Bullets and grenades were still pinging around our hillside, but at least we had some freedom of action now that the big guns were silenced. I popped up and laid down fire on the second car, my comrade did the same with his old self-loading Nazi gun. There didn't seem to be much fire on the other ridge, and I later learned that the team over there was down to just one kid with a rusty old Mauser.  It was some time around here that they finally did start detraining and advancing up the mountain, realizing that we were better long-range shots than they.

Jimmy
Oh, NOW they decide to rush the snipers. Back to Plan A I suppose.

I had ordered one of my men, the blooper, to hold back and secure the locomotive, which had caught on fire after the blast. The conductors had surrendered and were immediately dragooned into firefighting efforts. So it was me and the Winchester '94 on the roof and two men on either side with their "Lutys". They were about ten paces from the doors and hosed down the enemy as they tried running for cover. I fired on one of the Russians who had reoccupied the machinegun cupola and sent him sprawling. Even the blooper got off a few shots, firing buckshot from his grenade launcher instead of his shotgun.

We kept this up for several seconds. The Russians were so desperate to get at the snipers that it didn't seem like they even noticed us. Well, it didn't seem that way right up until one of them turned around and fired a grenade into the troop car on which I was standing, blowing it to smithereens and sending me flying through the air.

Steve
I slung the M2 Carbine over my shoulder and relieved the Kenyans of their FN MAG. I know Jimmy swears by that ancient little gun, but I feel ridiculous carrying a rifle with poorer range and knockdown power than my revolver.

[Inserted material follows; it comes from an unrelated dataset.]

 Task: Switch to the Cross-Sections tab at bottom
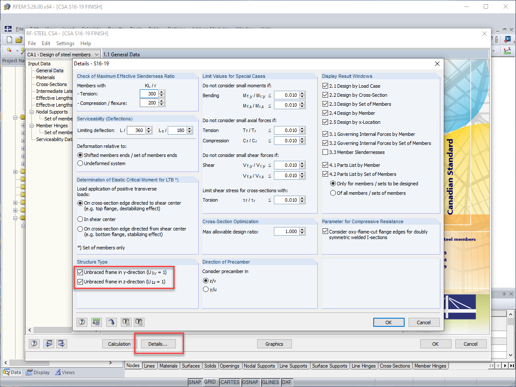point(395,366)
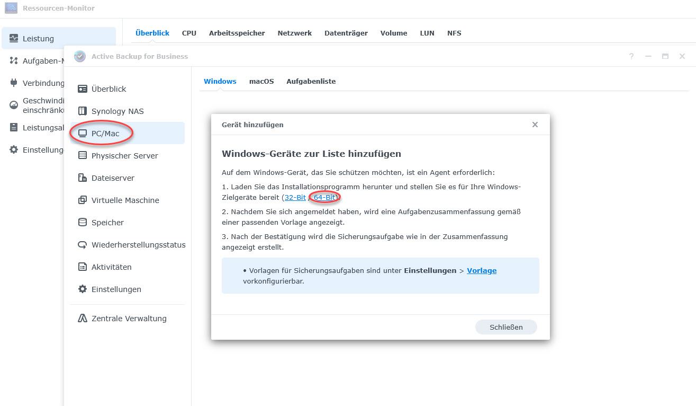
Task: Click the Aktivitäten list icon
Action: [83, 267]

Looking down on the gorge, I could see a column of men trying to make their way up the rigdes, being taken under fire from the front and back. So at least some of Jimmy and Kate's people were still alive, and seemed to be doing well. Maria's team had already opened up the Blue-Helmets with one of their own guns, so we did likewise and within a few seconds the battle was over.

Caleb
Join the support branch they said, get your chance to drive fast cars, operate heavy machinery and shoot big guns.

So why was I back here with the lowest of Henderson's zombies, shotgun in hand and mule under butt?  I know someone has to guard our rides but why does it have to be me? I ain't even the best rider.

Oh well. I was in that clump of trees for about a minute when I saw the two red flares go up (meaning "bring pack animals and come for pickup", yellow or white means "leave pack animals and come for reinforcement", green or nothing means "cut your losses and get out").

I think they should of launched the yellow flare earlier. The battlefield was covered in bodies, theirs and ours. Jimmy had a broken arm and Kate had a gash in her neck. Most worryingly of all, I noticed two vigorous plumes of smoke starting to rise from the train, the same train who's cargo we had been told to try our very best not to shoot or set on fire.

I hope we never rob another train again.